Ameisen haben sich je nach Art in den vergangenen 13 Millionen Jahren
perfekt an ihren jeweiligen Lebensraum angepasst, sei der nun im Moor oder
im Geröll. Soweit bekannt, leben 114 Ameisenarten in Deutschland, in
Mitteleuropa sollen es 175 sein. Bernhard Seifert hat allein 10 neue
europäische Arten in den vergangenen 40 Jahren entdeckt, darunter die
Schweizer Gebirgsameise und mehrere enge Verwandte der Schwarzen Wegameise.
## Ameisen auch Babysitter
Die kennen auch Städter, denn sie brütet unter Pflastersteinen und fällt
manchmal auf, weil sie ihre Miniaturstraßen überdacht. Weltweit rechnen
BiologInnen mit 17.000 Ameisenarten.
Und viele Arten sind von ihnen regelrecht abhängig: Die Tagfalter der
Bläulinge beispielsweise haben sich an das Leben der Ameisen angepasst, ja
sind teilweise vollkommen auf eine bestimmte Ameisenart angewiesen. Die
Raupen der Bläulinge geben ein nektarähnliches Sekret ab, auf das die
Ameisen ganz wild sind.
Um daran zu kommen, passen sie auf die Raupen auf, halten feindliche Wespen
ab und kümmern sich um die Raupen wie um ihre eigenen Larven. Die Bläulinge
wachsen also unter Ameisen auf und können teilweise nicht ohne sie
überleben. Nun sind die Bläulinge nicht irgendein Schmetterling, sondern
bilden etwa ein Drittel aller bekannten Tagfalterarten. Weltweit.

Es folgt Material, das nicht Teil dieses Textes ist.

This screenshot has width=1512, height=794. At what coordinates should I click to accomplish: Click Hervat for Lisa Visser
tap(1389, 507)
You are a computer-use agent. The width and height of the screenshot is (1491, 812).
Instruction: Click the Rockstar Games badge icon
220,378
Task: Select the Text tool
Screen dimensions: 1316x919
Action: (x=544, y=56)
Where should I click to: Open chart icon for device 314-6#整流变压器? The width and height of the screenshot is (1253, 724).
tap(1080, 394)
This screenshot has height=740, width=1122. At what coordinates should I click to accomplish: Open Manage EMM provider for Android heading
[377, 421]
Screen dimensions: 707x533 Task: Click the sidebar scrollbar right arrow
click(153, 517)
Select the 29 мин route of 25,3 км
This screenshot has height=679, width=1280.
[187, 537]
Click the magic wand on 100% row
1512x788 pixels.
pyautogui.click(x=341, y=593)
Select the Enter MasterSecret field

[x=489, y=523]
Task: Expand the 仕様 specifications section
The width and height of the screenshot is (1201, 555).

Rund um Ameisenkolonien wuseln, wimmeln, wachsen und gedeihen besonders
viele Viecher und Pflanzen. Der US-amerikanischen Ameisenforscher Edward O.
Wilson kam in den 1980er Jahren darauf, das harmonische Durcheinander als
Biodiversität zu bezeichnen. Er erkannte, dass nicht eine Art entscheidet,
sondern erst alle Tiere, Pilze, Pflanzen zusammen die biologische Vielfalt
ergeben, die das Leben sichert.
## Forschung voller Körpereinsatz
Ameisen haben den Wissenschaftler gelehrt, das Ganze zu betrachten, wenn
auch nicht gleich zu verstehen. Wilsons Entdeckung der biologischen
Vielfalt war damals revolutionär. 200 Jahre lang waren Biologen damit
beschäftigt gewesen, die Natur zu spalten, die Einzelteile als Art zu
benennen und zu erforschen.
Ameisenexperte Bernhard Seifert untersucht die biologische Vielfalt unter
dem Mikroskop. Er misst die Neigung von Stirnleisten, die Länge der
Schenkel, beschreibt die Lage der Kopfseiten vor den Augen und die
Pigmentierung der Fühlerkeulen. Anhand dieser Daten unterscheidet er noch
so ähnliche Arten.
Seifert öffnet eine Holzkiste, in der Ameisen auf Pappkärtchen kleben. Er
nimmt eine heraus, steckt sie unters Mikroskop und fixiert das Objekt. Bei
einem Blick hindurch wird deutlich, dass nichts einfach mal so entstanden
sein kann. Jedes Haar rund um das Ameisenmaul hat seinen Sinn, jede Kerbe
im Oberkiefer nützt dem millimetergroßen Tier in seinem Lebensraum. Die
einen besitzen Klauen wie ein Säbelzahntiger, die andere Ameise zwackt sich
mit Zangen durchs Gebüsch.
Auf beiden Seiten des Mikroskops hat Seifert tellergroße Holzplatten
angeschraubt und gepolstert. Rechts mit einem Hirsekissen, links mit einem
weißen Stoffsonnenhut. Hier legt er seine Arme ab, um die Wirbelsäule beim
stundenlangen Starren durch das oberkörperlange Mikroskop zu stützen. „Die
Bandscheiben sind ruiniert“, sagt Seifert, auch sich selbst nüchtern
beschreibend.
## Vögel beobachten zur Entspannung
Trotz offensichtlicher Nackenstarre schreitet er flink zwischen Regalen,
Laborschränken, Teeküche und Computertisch, weist im Vorbeigehen auf ein
Päckchen, das ihm Insektenkundler von der Universität Tokio geschickt
haben.
Schon als sechsjähriger Junge ließ Seifert Ameisen in seiner Sandkiste
gegeneinander kämpfen. Mit elf Jahren kannte er das Kinderbuch über Ameisen
in der DDR auswendig, an ein anderes kam er nicht heran. Da sein Mikroskop
nicht gut genug war, um Ameisen genau zu untersuchen, beobachtete er Vögel.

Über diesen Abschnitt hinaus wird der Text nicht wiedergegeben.